3 Highlights from Celent’s Innovation & Insight Day

This past Tuesday over three dozen wealth and asset management professionals gathered in Boston to hear from a team of Celent analysts on topics like artificial intelligence, robo-advisors, behavioral traits of Millennials, and the most pressing challenges facing firms today. The symposium’s format consisted of a mix of presentations and panels, with a robust Q&A following each session. Attendees were highly engaged and Celent’s savvy inclusion of Slido only increased the participation level during those typically slower post-lunch, mid-afternoon hours. Highlights from the day include the following:

  1. Digital communication and engagement is critical to securing new, millennial clients—Analyst Ashley Globerman presented information on the platforms and channels advisors need to leverage in order to reach Millennials; all of which are digital. Backed by data on the segment’s workforce size and rise in net worth—something Seismic has addressed quite a few times—Globerman noted that as the vast majority of consumption, communication and vetting is done digitally, advisors need to get ahead of the technology curve in order to seize this opportunity. This adoption cannot be piecemealed either; firms need to innovate throughout the front, middle and back-ends in order to yield the best results. Types of client-centric, self-service digital tools that Globerman referenced involve risk assessment, financial scenarios, interactive, real-time communication and retirement or goal planning. Just as important are the analytics such platforms provide, allowing advisors to further tailor and refine the client experience.

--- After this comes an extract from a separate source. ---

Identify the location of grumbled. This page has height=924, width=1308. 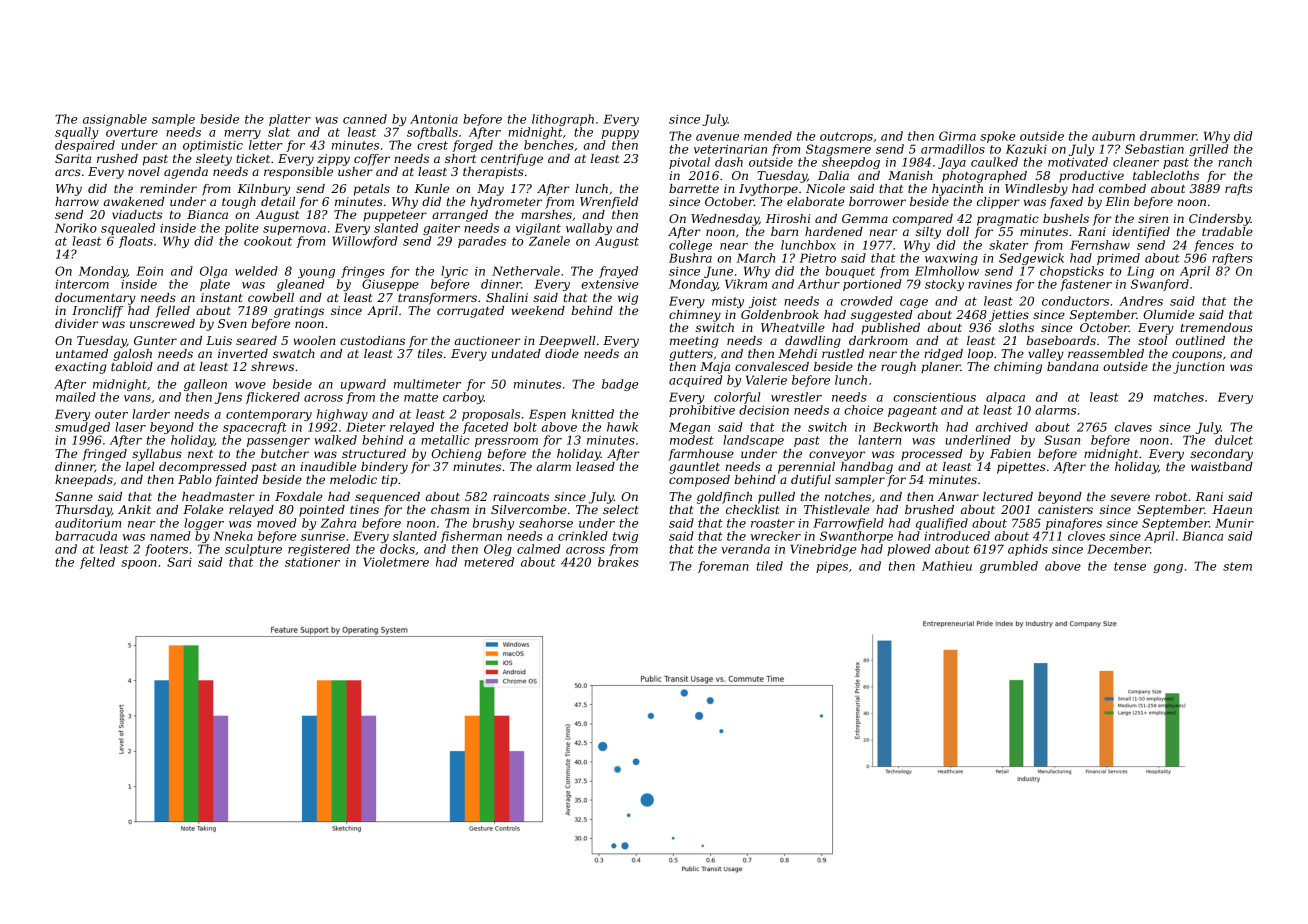
(1009, 567).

  1. AI will continue to redefine both the client experience and the advisor capacity—From Will Trout’s presentation on AI’s enhancement and automation of wealth advice, allowing human advisors to serve clients at a greater scale, to Kelley Byrnes talking about the rise of AI in areas like customer service and backroom operations, it is clear that the technology, in almost all of its forms, is something to harness rather than fear. AI-powered advice is something Trout has been covering for quite some time, and his enthusiasm for the future of the technology within wealth and asset management has not waned. AI platforms that can assist advisors with risk assessment, investment allocation, and client communications will only help grow AUM across the mass affluent and high-net-worth market segments. In addition, delegating time-consuming, repetitive tasks to an AI solution empowers advisors to focus on providing the highest level of service, delighting clients with personalized, prudent investment advice. Byrnes’ relay on the introduction of technologies like chatbots showed that AI’s ability to process and generate language allows clients, especially Millennials, to engage with a firm in a manner that is both positive and expeditious. Diverting simple customer service inquiries and tasks to a chatbot alleviates cost and operational pressures for firms, but if a client wishes to escalate their concern, the entire conversation can be passed onto a human.

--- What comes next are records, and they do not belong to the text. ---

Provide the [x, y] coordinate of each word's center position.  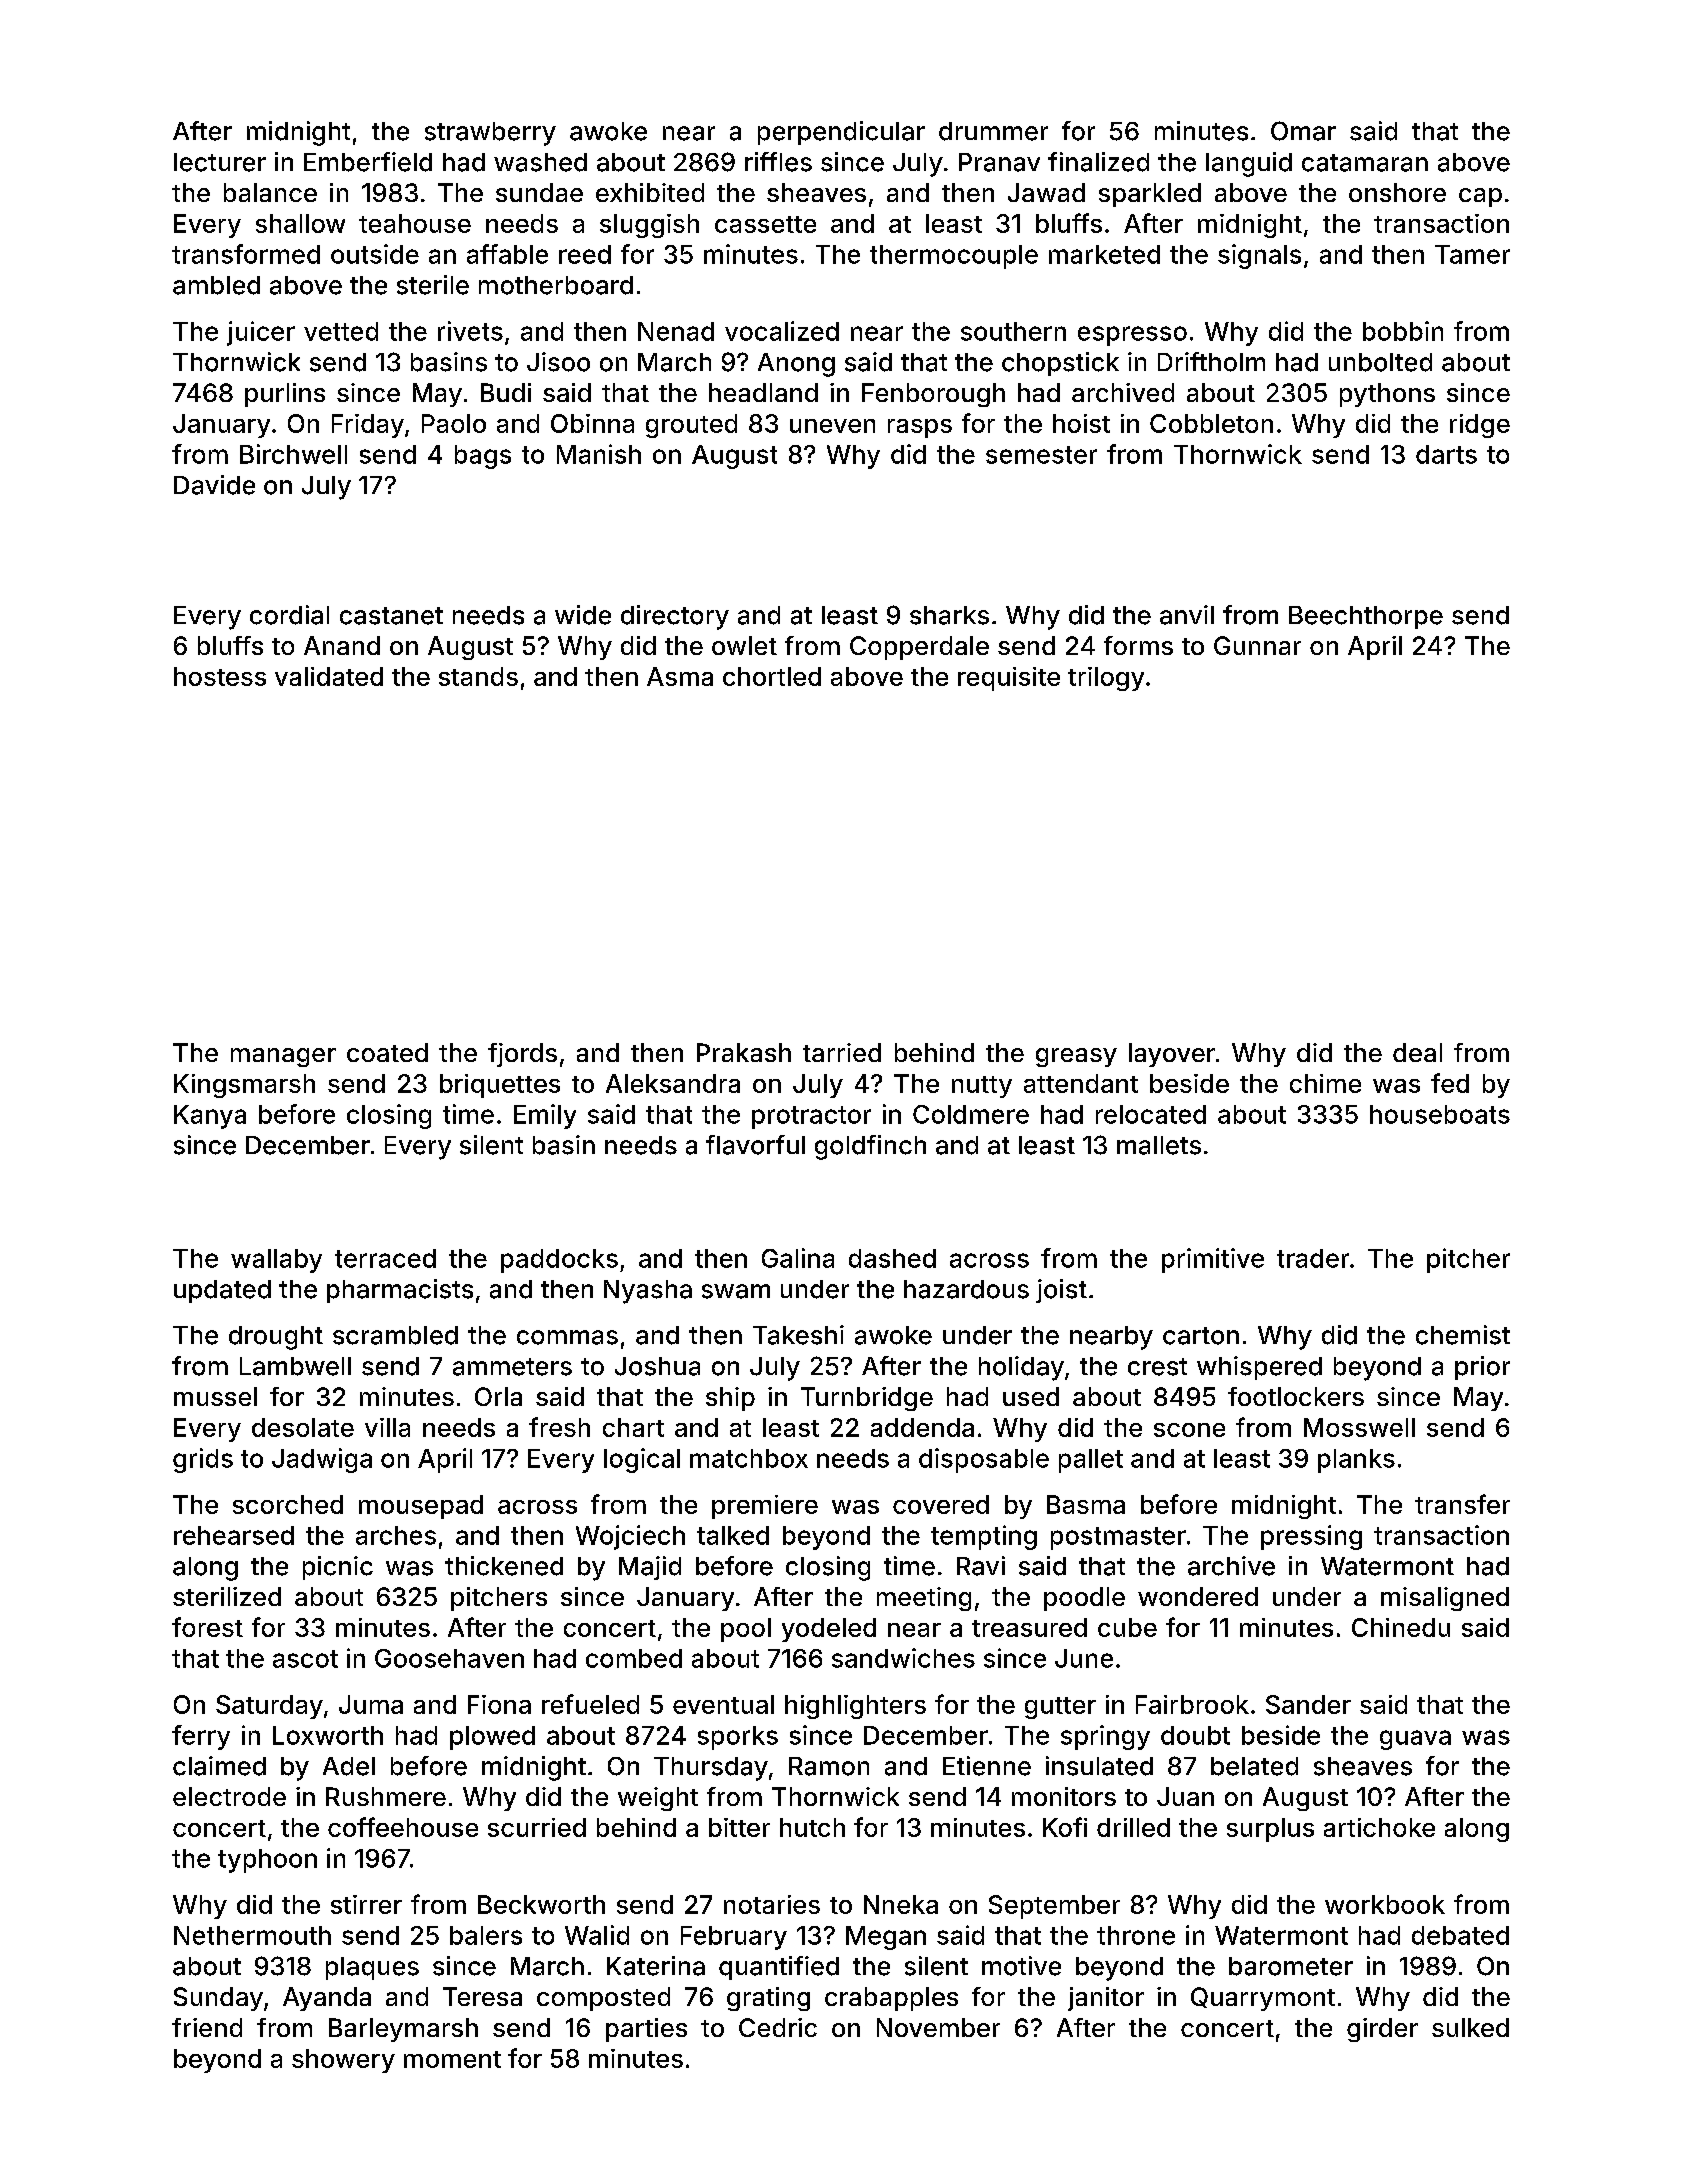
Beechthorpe [1366, 617]
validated [329, 676]
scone [1189, 1430]
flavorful [755, 1145]
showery [343, 2061]
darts [1446, 454]
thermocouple [954, 257]
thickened [504, 1566]
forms [1138, 645]
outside [375, 254]
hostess [220, 676]
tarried [842, 1052]
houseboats [1440, 1114]
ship [730, 1399]
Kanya [210, 1117]
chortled [772, 676]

  1. Industry disruption has led to massive disparity—During a panel on the rise of technologies like robotics, AI, blockchain, regtech and big data within asset management, the overall consensus among analysts was that the merging of digital innovation and human services combined with the market forces of passive over active investing and general tech adoption among clients has provided progressive, agile firms with ample opportunity for growth, while those still handcuffed to spreadsheets struggle to grasp what exactly they need to do to survive. From leveraging intelligent trading platforms to sifting through data in search of patterns and “smoke signals”, firms with a desire to harness the potential of technological innovations are further altering the competitive landscape, leading to massive disparity and continued consolidation among laggards.

With highlights like these, it’s no wonder Celent’s Innovation & Insight Day sold out well in advance, and for anyone interested in staying abreast of the major trends and challenges transforming wealth and asset management while networking with industry leaders, attending next year’s symposium should be a top priority.